Пережитые волнения после убийства Настасьи Минкиной и обнаружения ее измены, а затем разразившийся над Россиею, вообще, а над графом Алексеем Андреевич Аракчеевым, в частности, удар в форме долетевшего из Таганрога известия о смерти его благодетеля и друга императора Александра Павловича окончательно расшатали и без того некрепкое здоровье графа.

При дворе с особенным участием стали заботиться о расстроенном его здоровье и настойчиво советовали ему ехать за границу.

Алексей Андреевич отговаривался и, между прочим, заявил однажды, что у него нет на это денег. Тогда, в уважение его стесненных обстоятельств, ему было выдано высочайшее пособие в размере 50 000 рублей. Сконфуженный такой неожиданностью Аракчеев пожертвовал эти деньги на екатерининский институт, а чтобы выйти из затруднительного положения, предложил через министра двора купить за 50 000 фарфоровый сервиз, подаренный ему императором Наполеоном I, мотивируя свое предложение тем, что сервиз с императорским гербом неприлично иметь в частных руках.

Предложение Аракчеева было принято, сервиз куплен, и граф Аракчеев уехал за границу.
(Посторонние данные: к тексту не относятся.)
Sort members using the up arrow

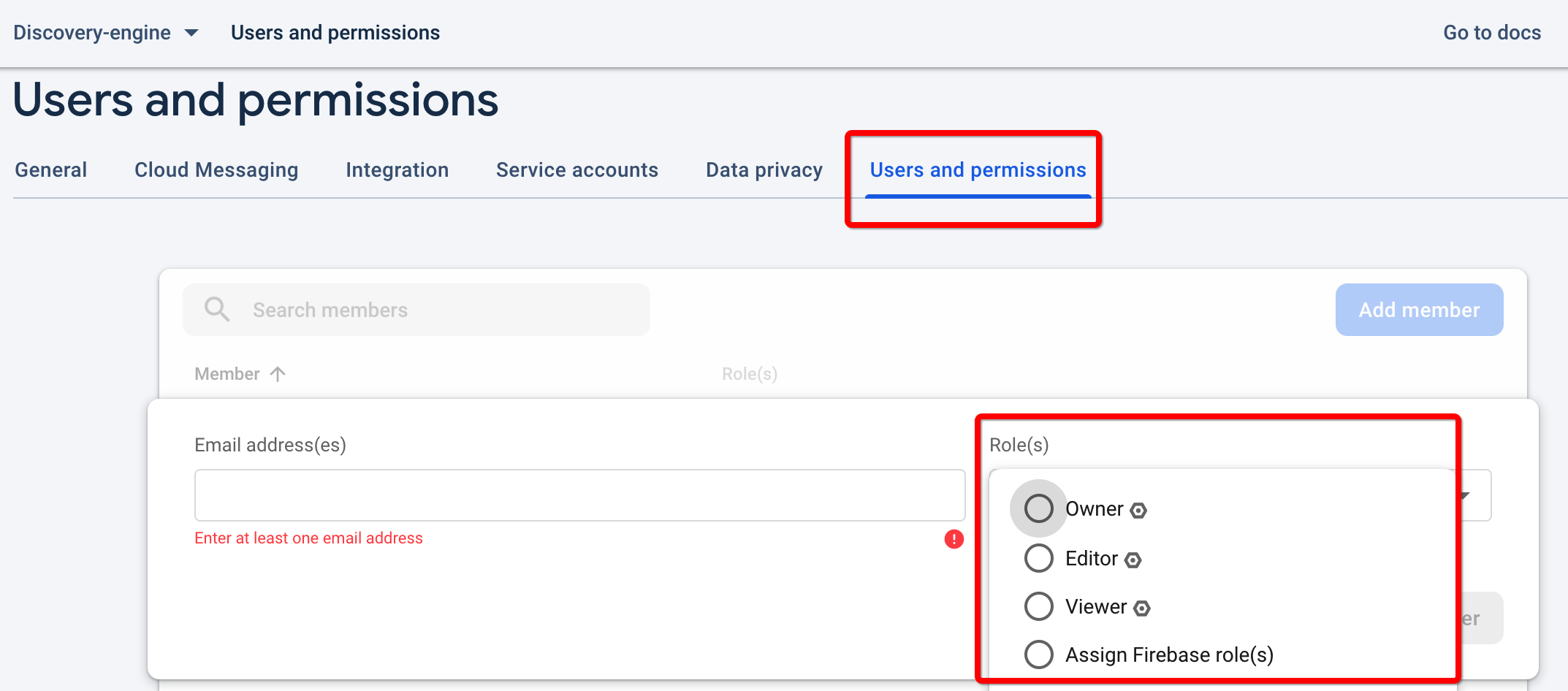[x=278, y=374]
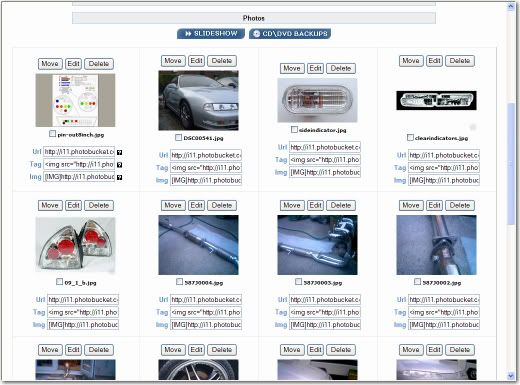Click the vertical scrollbar thumb
Image resolution: width=520 pixels, height=385 pixels.
(511, 164)
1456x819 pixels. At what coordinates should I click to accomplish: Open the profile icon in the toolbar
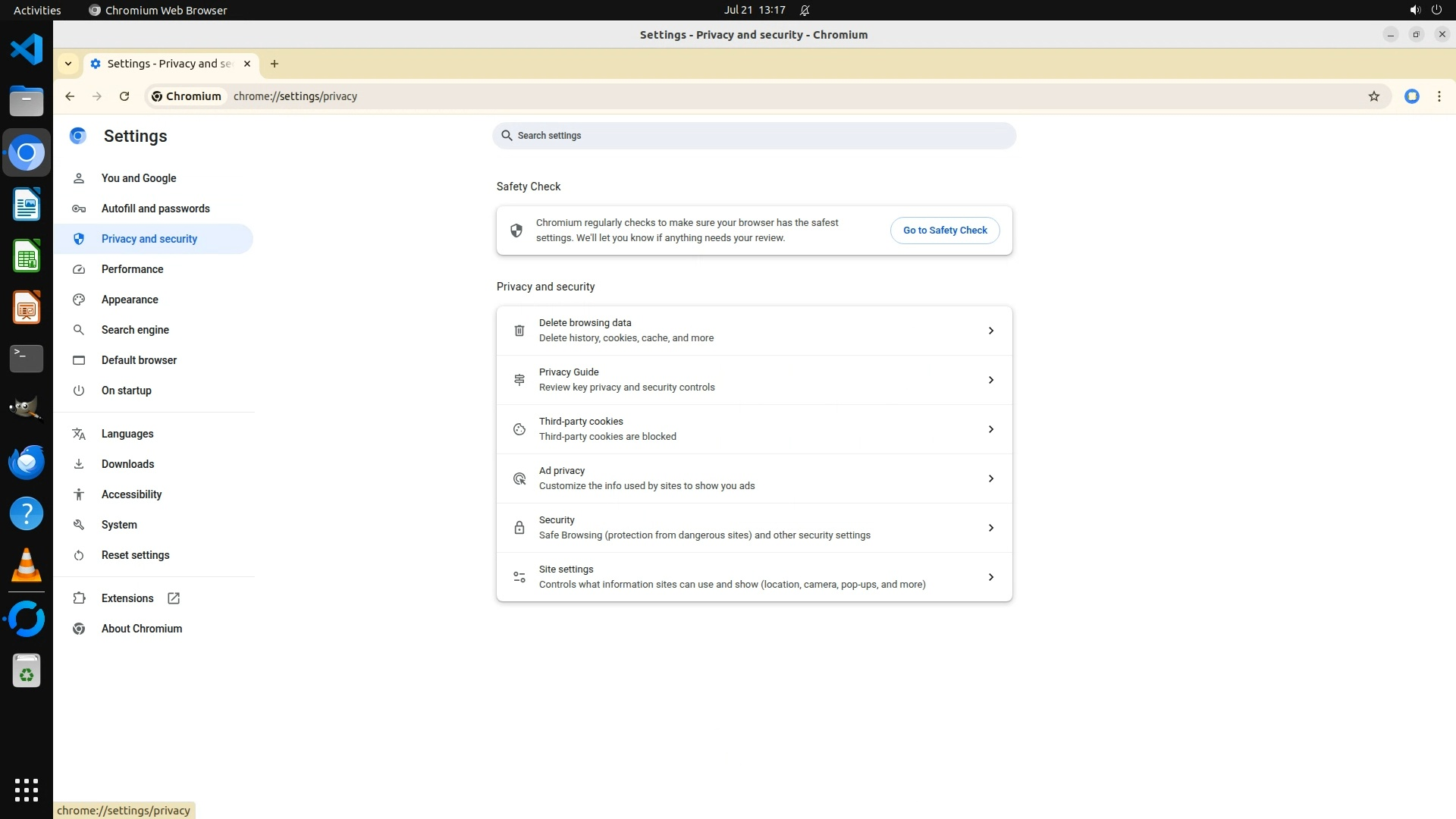pos(1411,96)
Большинство исторических источников, враждебно относящихся к деятельности графа Аракчеева во время царствования императора Александра Павловича, видят в этой заботе о здоровье графа и советах ему ехать за границу лишь предлог деликатно удалить его от управления государственными делами, так как император Николай Павлович признал-де его деятельность вредною для России.

Нет сомнения, что при дворе была в то время большая антиаракчеевская партия, которая видела в нем человека своей прямотой, бескорыстием и беззаветной преданностью престолу опасного для преследуемых ею личных целей.

Во главе этой партии даже стоял крестник графа Петр Андреевич Клейнмихель, обязанный Аракчееву всей своей карьерой. Что же касается до императора Николая Павловича, то он, как и брат его, Константин Павлович, высоко ценил заслуги и способности Алексея Андреевича, бывшего правой рукой их венценосного брата во все время его царствования.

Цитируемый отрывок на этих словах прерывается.